Innis: Taunts are tougher when they aren't funny.
[By the way, as I was taking this picture of Innis (and his pre-Mustache Day beard) an almost heavenly ray of light descended down on him through the Goose Island skylight.]
Wednesday, August 20, 2008
Another picture from Joe and Shelby's improv wedding.
Duffy brought the cake from Jewel.
Me: I'm amazed it didn't fall off your bike.
Duffy: I didn't even think to tie it down. The security guard in the parking lot wouldn't let me leave until he got some rope. I'm glad he did.
Tuesday, August 19, 2008
I've been going through my closet recently weeding out clothes that I know I'm not going to wear anymore, even stuff with sentimental value.
This old Comedy Corner shirt from grad school (on the back it reads, "Nah, dude, seriously!") is one of the things I'm throwing away.
Monday, August 18, 2008
Hansen's big case is finally done so he's on vacation. I took the day off and went to Six Flags with him to ride some roller coasters.
We got our picture taken with the Green Lantern. After this shot, the Green Lantern leaned over and whispered, "It's Green Lantern and the Twin Towers."
Sunday, August 17, 2008
One of the nicest things about Joe and Shelby's improvised wedding was the cooperative nature of the whole evening.
There were very few decorations, so the wedding party "scene painted" (which is just a fancy improv way of saying, described the scenery) as we walked down the aisle ("Children kick the pews in front of them, while mothers yank on their arms, shushing"). Beloved improv veterans T.J. and Noah officiated the service, prodding people to participate while also keeping things moving along.
Devin played a keyboard and Danny played a singing saw.
Danny: 'Rainbow Connection' is harder to play than you'd think.
Audience member isn't the right word, exactly, but volunteers from among those watching the ceremony were frequently needed to step forward and deliver, say, a fake reading or enact, as the program called it "a drunken interruption." People were hesitant at first, a quiet sense of are-we-supposed-to-really-go-up-there hung over the guests, but after the first improviser stepped forward to make up a reading off the top of their head ("A reading from the Book of Mad Libs..."), the flood gates opened and like an improv show that gets its first hearty laugh, it was smooth sailing to the end.
Saturday, August 16, 2008
Tonight I stood up in Joe and Shelby's prewedding improvised wedding. It took place upstairs above the bar Mullens which is a few doors down from iO (and is one of the spaces iO used to occupy way back before it opened its own theater).
They exchanged their vows in the form of two classic short form improv games. Shelby did 'Hesitation' which involves a performer stopping mid-statement, and reaching our their arm to the audience, signaling that they need a suggestion.
Shelby: Joe... I have always loved your.... your...
Audience Member: Money!
Shelby: I have always loved you for your money.
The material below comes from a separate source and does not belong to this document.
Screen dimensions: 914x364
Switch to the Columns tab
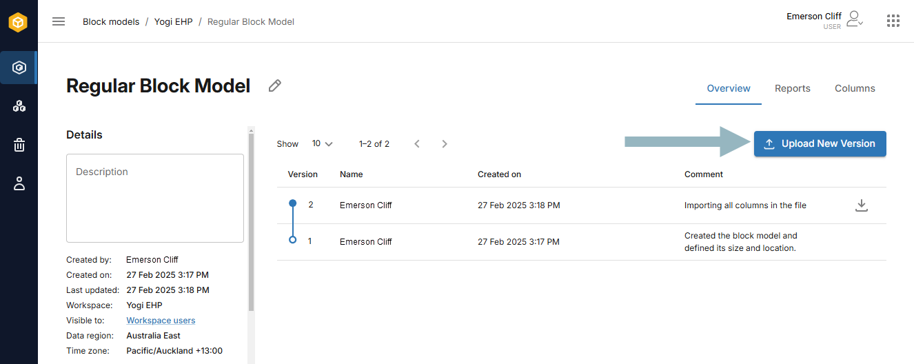coord(855,88)
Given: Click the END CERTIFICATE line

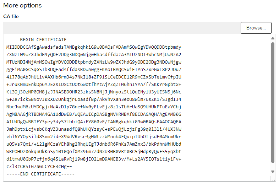Looking at the screenshot, I should [x=40, y=174].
That big jar of pennies you've been saving is really exciting.
[Joe makes comical pulling at collar gesture]
Shelby: But I don't need a lot of money to be happy. All I need is... is...
Audience Member: A baby!
Joe did his vows in the style of a similar game, New Choice (or Take it Back, or any number of other names). Every time a bell is rang, the performer has to change their last statement.
Joe: Shelby, you are the person I love more than anyone in the world.
Joe: Shelby, you're the person I see more than anyone in the world.
Friday, August 15, 2008
One of the things I love about improv is that you don't have to worry about sets or costumes or props. That said, whenever I sit in on a late night show at the ATC it's fun to perform on whatever set they have up for their current play. Currently, the play is about Jim Jones and the stage is lined with shelves full of document boxes.
In this picture the opening group does a scene set in a bookstore, occasionally wandering in and out of the aisles.
As freeing as it is to invent whatever you want in a show because you're not limited by anything physical actually being there, it's a nice change of pace to play off real scenery.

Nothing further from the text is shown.